Kopf
Der Oberste Gerichtshof hat als Revisionsgericht durch den Senatspräsidenten Dr.
Hoch als Vorsitzenden sowie die Hofräte Dr. Roch und Dr. Rassi und die Hofrätinnen Dr. Weixelbraun-Mohr und Dr. Kodek als weitere Richter in der Rechtssache der klagenden Partei d***** GmbH, *****, vertreten durch Dr. Michael Dyck, Dr. Christine Monticelli, Rechtsanwälte in Salzburg, gegen die beklagte Partei P*****, S.A.S., *****, vertreten durch Jank Weiler Operenyi Rechtsanwälte GmbH in Wien, wegen Unzulässigkeit einer Exekution (§ 36 EO), über die Revision der klagenden Partei gegen das Urteil des Landesgerichts Salzburg als Berufungsgericht vom 6. November 2018, GZ 53 R 206/18b-42, womit das Urteil des Bezirksgerichts Salzburg vom 4. Juli 2018, GZ 39 C 15/17f-33, bestätigt wurde, den
Beschluss
gefasst:
Spruch
Die Revision wird zurückgewiesen.
Die klagende Partei ist schuldig, der beklagten Partei die mit 1.804,50 EUR (hierin enthalten 300,75 EUR USt) bestimmten Kosten der Revisionsbeantwortung binnen 14 Tagen zu ersetzen.

_Aufgabe:_
Beantworte bitte anhand des Beschlusses kurz diese Fragen:
1. Wer führte im Senat den Vorsitz?
2. Welches Gericht entschied als Berufungsgericht?
3. Welchen Betrag muss die klagende Partei für die Kosten der Revisionsbeantwortung ersetzen?
Das Material wird hier nicht gebraucht.

_Datenauszug:_
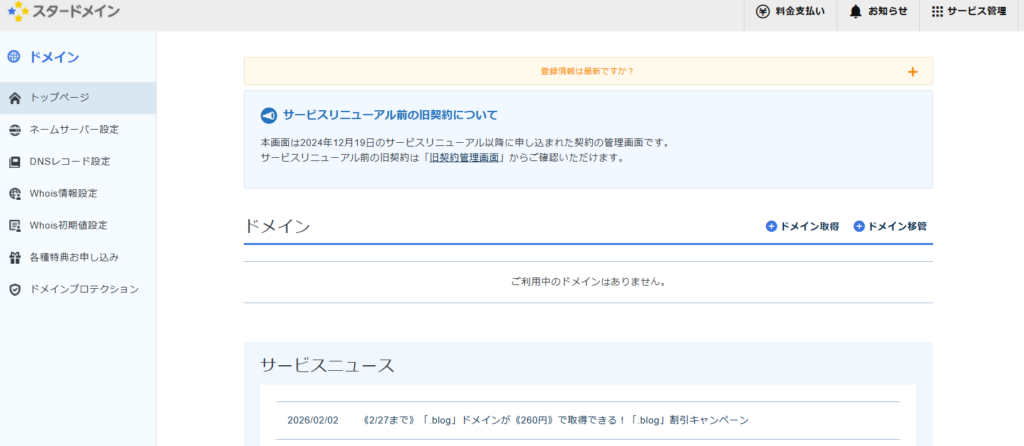The width and height of the screenshot is (1024, 446).
Task: Click the Whois情報設定 icon
Action: point(14,194)
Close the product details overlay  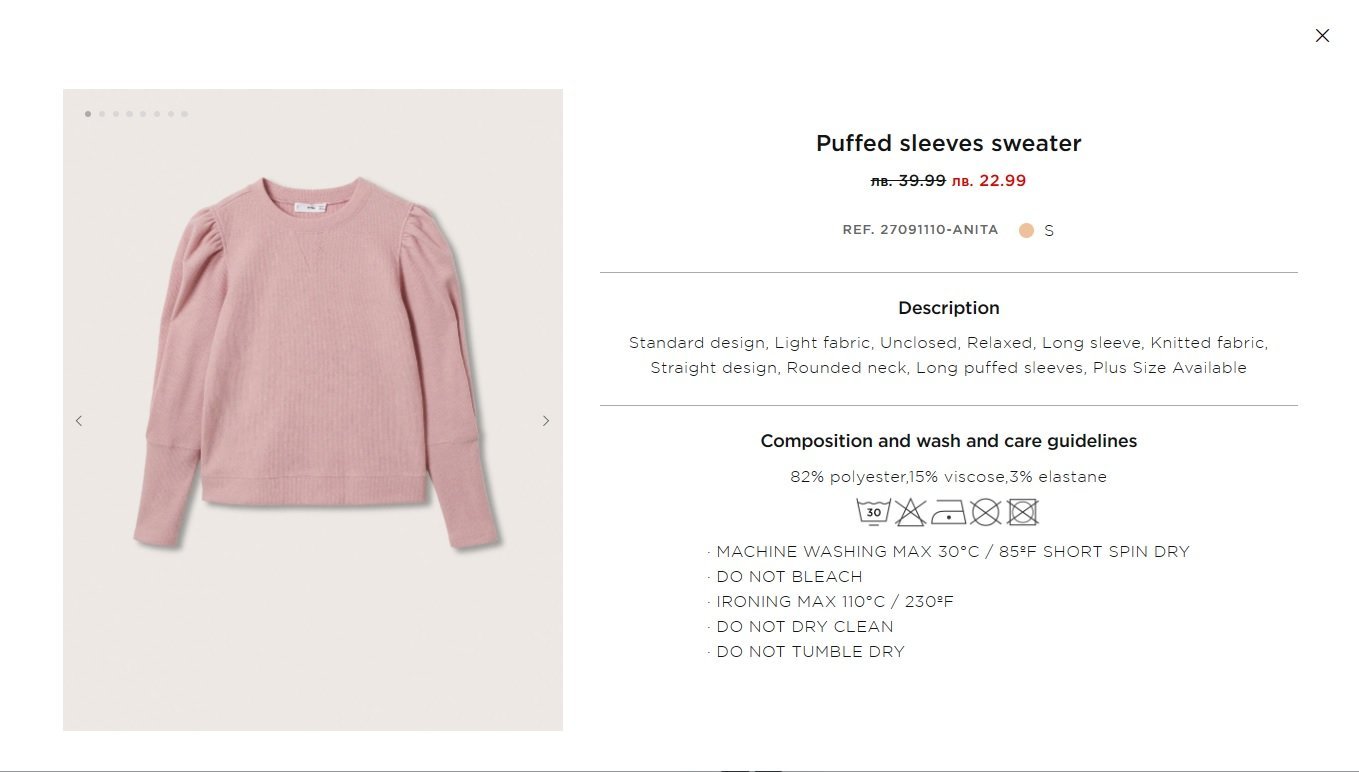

_Ergebnis:_
1. Senatspräsident Dr. Hoch
2. Das Landesgericht Salzburg
3. 1.804,50 EUR (darin 300,75 EUR USt), zu ersetzen binnen 14 Tagen